Gray wolf marked this. And marked the thoughts that strayed to him from Swift-Spear's mind-wordless thoughts, like pain and rage that did not care what it wounded, like a wolf in its extremity snapping even at a familiar hand. He kept silence himself and did not invade this privacy, which leaked resentments of him, whose Moonfinder had the primacy now. They were very secret thoughts he intercepted-Follow me because you could be chief, you with your wolf-friend that bowed only to Blackmane-do you want what he wants? Follow because you expect I may fall, and you will come back bringing the dead-to challenge my sister, is that it, cousin?

Thoughts like that fell like blood, scant and seldom, smothered in anguish and self-reproach: Graywolf, my friend-which was the way with wounds, which tried to seal themselves; and Graywolf, whose mind could go silent to his prey, still as deep waters, heard things of private nature. It was his gift, and his curse, to live with too much honesty.

Like now, that he had sense as Willowgreen had not, to put these things away and to remember them for what they were-private fears, the things in-spite-of-which. They made Graywolf wise. Like knowledge of his own-I hate you, my friend, I hate myself that I hate you, I hate the fair, the bright elves that hate the sight of me, of which you are chief, and kindest, giving me no enemy. Fool, do you think they would ever follow me?

If we die we will only please our enemies in the tribe, mine and yours, cousin.

But, my fair, my bright, tall friend-temper is your privilege. I have had to master mine, or go mad. So I follow you, and indulge yours.

But all the latter was quiet in that still depth where Graywolf stored things and mulled them over, and where he made his choices.

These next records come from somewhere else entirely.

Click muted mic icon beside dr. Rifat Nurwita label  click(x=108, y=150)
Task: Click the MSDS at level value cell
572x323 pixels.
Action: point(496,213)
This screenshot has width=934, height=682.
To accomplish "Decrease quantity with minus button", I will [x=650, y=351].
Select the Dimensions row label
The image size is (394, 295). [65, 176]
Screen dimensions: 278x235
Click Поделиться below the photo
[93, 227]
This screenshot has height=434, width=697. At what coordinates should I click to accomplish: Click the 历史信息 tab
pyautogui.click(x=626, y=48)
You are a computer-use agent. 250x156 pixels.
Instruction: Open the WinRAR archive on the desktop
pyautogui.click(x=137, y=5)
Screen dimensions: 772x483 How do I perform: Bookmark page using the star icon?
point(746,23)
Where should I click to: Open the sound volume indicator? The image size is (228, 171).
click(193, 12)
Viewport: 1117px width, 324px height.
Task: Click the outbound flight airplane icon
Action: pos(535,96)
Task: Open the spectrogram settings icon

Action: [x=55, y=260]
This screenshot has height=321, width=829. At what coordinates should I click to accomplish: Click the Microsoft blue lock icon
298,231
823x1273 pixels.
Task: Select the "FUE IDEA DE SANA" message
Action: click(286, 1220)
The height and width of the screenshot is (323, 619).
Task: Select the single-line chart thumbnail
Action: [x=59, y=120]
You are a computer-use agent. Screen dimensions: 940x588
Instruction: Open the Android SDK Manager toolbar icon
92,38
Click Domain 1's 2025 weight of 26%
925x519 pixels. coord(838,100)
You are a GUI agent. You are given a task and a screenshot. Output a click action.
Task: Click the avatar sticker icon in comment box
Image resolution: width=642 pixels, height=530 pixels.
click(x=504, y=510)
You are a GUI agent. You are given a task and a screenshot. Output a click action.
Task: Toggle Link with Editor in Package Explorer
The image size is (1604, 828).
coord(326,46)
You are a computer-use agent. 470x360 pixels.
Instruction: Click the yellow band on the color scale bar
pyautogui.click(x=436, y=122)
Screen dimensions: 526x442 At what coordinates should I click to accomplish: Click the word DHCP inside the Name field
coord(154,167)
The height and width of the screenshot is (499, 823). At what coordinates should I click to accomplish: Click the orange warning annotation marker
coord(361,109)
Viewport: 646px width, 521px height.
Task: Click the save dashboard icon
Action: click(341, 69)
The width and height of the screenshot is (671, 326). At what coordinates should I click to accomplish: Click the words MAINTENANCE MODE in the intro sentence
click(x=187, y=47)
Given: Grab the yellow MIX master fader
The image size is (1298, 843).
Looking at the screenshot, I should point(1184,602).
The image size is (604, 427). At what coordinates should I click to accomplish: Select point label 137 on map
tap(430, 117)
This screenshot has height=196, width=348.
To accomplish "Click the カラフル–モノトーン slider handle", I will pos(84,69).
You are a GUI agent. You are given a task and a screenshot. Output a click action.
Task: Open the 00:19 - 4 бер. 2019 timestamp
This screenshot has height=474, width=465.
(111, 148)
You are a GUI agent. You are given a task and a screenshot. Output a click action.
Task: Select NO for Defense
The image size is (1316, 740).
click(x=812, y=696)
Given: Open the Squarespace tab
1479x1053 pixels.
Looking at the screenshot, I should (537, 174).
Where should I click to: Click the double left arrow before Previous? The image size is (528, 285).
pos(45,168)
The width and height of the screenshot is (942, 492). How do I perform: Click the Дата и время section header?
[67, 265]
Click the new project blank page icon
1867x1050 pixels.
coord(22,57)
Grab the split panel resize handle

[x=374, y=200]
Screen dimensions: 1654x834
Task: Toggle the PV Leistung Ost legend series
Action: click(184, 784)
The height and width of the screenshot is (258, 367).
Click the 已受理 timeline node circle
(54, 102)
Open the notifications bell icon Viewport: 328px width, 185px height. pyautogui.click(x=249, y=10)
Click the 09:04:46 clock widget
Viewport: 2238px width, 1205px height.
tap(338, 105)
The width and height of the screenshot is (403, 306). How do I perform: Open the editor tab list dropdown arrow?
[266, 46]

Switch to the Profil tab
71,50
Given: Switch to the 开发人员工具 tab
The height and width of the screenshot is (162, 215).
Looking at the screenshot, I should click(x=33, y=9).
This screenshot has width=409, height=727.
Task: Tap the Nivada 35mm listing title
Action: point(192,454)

In this case the choice was already clear.

And in Swift-Spear's another kind of thought that shot like lightning through the moiling anger: a chief's thinking, a cold, clear reason that sought to use the anger for its own ends. Revenge can serve two purposes. There are always two purposes. The tribe would not approve this. But if I win they will; and after that, they will approve anything. And he knew he was right, for it was his gift to know such things. He had the magic of the born leader, the empathy for others' dreams and wishes, and the strength to stave off the corruption such power always brought.